登別温泉1泊旅行
2016.12.10


 12月11日(日)まで、室蘭で「北海道現代具象展」という美術展が開催されていた。これは札幌で開催されていた展覧会の移動展で、知り合いの画家の人も何人か出品しているので妻に「見に行こう」と誘ってみた。

 室蘭なら高速を使えば函館から3時間ほどで到着すると思われ、日帰りで行って来れるなと思っていたのだが、そう言えば自分は白老のポロトコタンというアイヌ文化を学べる施設の見学がしたかったので、今回行ってみようかと思ったのと、今年「北海道観光マスター検定」と言うのを受験し、北海道の様々な事を勉強した中で、登別温泉の歴史についても勉強したので、せっかくだから登別温泉に一泊しようかという事になり、妻に旅館を取ってもらった。そうなると時間も出来るので、室蘭にいる叔父にも顔を出そうとか、ちょっと観光もできるかなとか、いろんな野望を持ちつつ出発日を迎えた。

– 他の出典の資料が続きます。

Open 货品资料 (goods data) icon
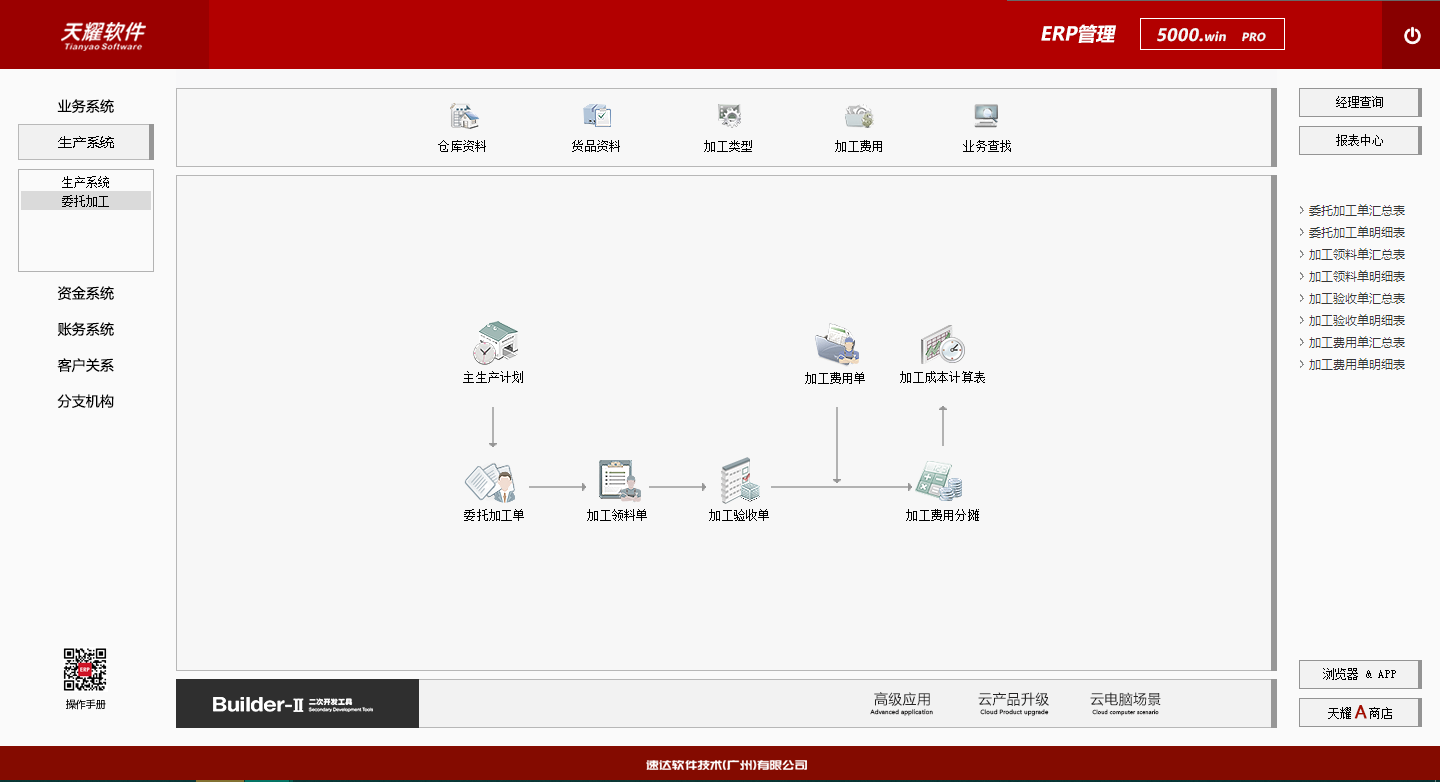This screenshot has width=1440, height=782. [x=594, y=125]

 函館を出発し高速道路で白老まで直行することにした。

高速道路

 高速道路は融雪剤も撒かれているようでまずまず運転もしやすく快適だったが、白老に到着し高速道路を降りると案外雪が積もっていて驚いた。妻にナビをしてもらいポロトコタンに到着した。

ポロトコタンの看板

 駐車場は300円だった。入場料は800円。
 入るとすぐに真っ黒いアイヌの酋長みたいでっかい像が出迎えてくれる。迫力満点だが、北海道観光マスター検定のテキストにもこの象の写真が載っているので、「これがあの写真の像だな」と嬉しくなった。

でっかい像


案内図

 北海道の名付け親とも言え、北海道の開拓に偉大な功績を遺した松浦武四郎の石碑みたいのがあったが、よく見ると平成26年と書いてあって、最近建てられたものだと分かった。

松浦武四郎の石碑

 ここには天然記念物の北海道犬やヒグマなどもいると聞いていたが、ヒグマはきっと冬眠中だなと思っていた。とりあえず犬を見に行った。

説明

 北海道犬は白っぽい色で、THE・犬って感じだった。「こっちおいで〜」と呼びかけると1頭がこっちに来て触ってほしそうだったが手が届かずちょっとしか触れなかった。

北海道犬

 北海道犬と言えばソフトバンクのCMの犬で有名だけど、ここにはその子供がいるという事はわかっていた。どこにいるのかなと思ったらすぐ裏の所にいて、看板も出ていたが、他の北海道犬と完全に同じで特別なことは無かった。



ソフトバンクの犬の子供

 柵の中にいるんだけど、これは触ることが出来た。手をなめられた。実は自分は犬アレルギーで、実家の犬(トイプードル)に舐められただけでも痒くなって湿疹が出る。こんなTHE・犬!みたいな犬に舐められたらやばいと思ったけど、なんともなかった。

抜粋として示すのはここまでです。